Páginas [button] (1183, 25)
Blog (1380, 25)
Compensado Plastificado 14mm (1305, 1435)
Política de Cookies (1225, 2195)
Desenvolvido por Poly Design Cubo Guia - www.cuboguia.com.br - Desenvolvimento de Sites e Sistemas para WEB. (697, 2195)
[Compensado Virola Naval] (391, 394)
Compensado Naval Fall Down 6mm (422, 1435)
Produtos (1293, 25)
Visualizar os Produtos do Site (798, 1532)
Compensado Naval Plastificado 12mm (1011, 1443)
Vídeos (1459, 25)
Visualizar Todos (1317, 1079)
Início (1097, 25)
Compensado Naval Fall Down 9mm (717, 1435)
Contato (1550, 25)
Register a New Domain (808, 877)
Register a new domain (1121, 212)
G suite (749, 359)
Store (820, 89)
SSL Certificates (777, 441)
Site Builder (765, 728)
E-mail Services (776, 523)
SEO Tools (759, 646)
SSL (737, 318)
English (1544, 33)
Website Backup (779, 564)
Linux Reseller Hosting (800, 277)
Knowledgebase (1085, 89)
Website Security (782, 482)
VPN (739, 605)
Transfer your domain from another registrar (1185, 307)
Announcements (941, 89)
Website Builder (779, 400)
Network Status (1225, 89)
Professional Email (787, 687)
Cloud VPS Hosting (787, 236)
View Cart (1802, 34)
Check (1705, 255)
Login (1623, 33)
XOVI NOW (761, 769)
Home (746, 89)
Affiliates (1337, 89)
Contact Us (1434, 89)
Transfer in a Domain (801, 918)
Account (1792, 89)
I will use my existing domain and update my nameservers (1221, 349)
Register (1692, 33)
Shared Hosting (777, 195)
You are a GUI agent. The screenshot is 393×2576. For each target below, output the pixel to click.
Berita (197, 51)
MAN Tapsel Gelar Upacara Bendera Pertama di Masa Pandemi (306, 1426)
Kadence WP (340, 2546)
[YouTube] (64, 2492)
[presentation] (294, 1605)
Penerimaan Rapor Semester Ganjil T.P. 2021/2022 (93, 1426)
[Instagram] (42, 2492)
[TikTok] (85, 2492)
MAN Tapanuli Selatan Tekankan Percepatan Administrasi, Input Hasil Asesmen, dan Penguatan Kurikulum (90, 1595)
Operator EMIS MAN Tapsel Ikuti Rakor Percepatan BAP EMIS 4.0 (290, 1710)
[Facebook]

Task to complete:
Above are the records; from them, give again exactly the lines from the one containing "Register a New Domain (808, 877)" to the one containing "Berita (197, 51)", both lines included, and nothing more.

Exercise output:
Register a New Domain (808, 877)
Register a new domain (1121, 212)
G suite (749, 359)
Store (820, 89)
SSL Certificates (777, 441)
Site Builder (765, 728)
E-mail Services (776, 523)
SEO Tools (759, 646)
SSL (737, 318)
English (1544, 33)
Website Backup (779, 564)
Linux Reseller Hosting (800, 277)
Knowledgebase (1085, 89)
Website Security (782, 482)
VPN (739, 605)
Transfer your domain from another registrar (1185, 307)
Announcements (941, 89)
Website Builder (779, 400)
Network Status (1225, 89)
Professional Email (787, 687)
Cloud VPS Hosting (787, 236)
View Cart (1802, 34)
Check (1705, 255)
Login (1623, 33)
XOVI NOW (761, 769)
Home (746, 89)
Affiliates (1337, 89)
Contact Us (1434, 89)
Transfer in a Domain (801, 918)
Account (1792, 89)
I will use my existing domain and update my nameservers (1221, 349)
Register (1692, 33)
Shared Hosting (777, 195)
You are a GUI agent. The screenshot is 393×2576. For each target below, output the pixel to click.
Berita (197, 51)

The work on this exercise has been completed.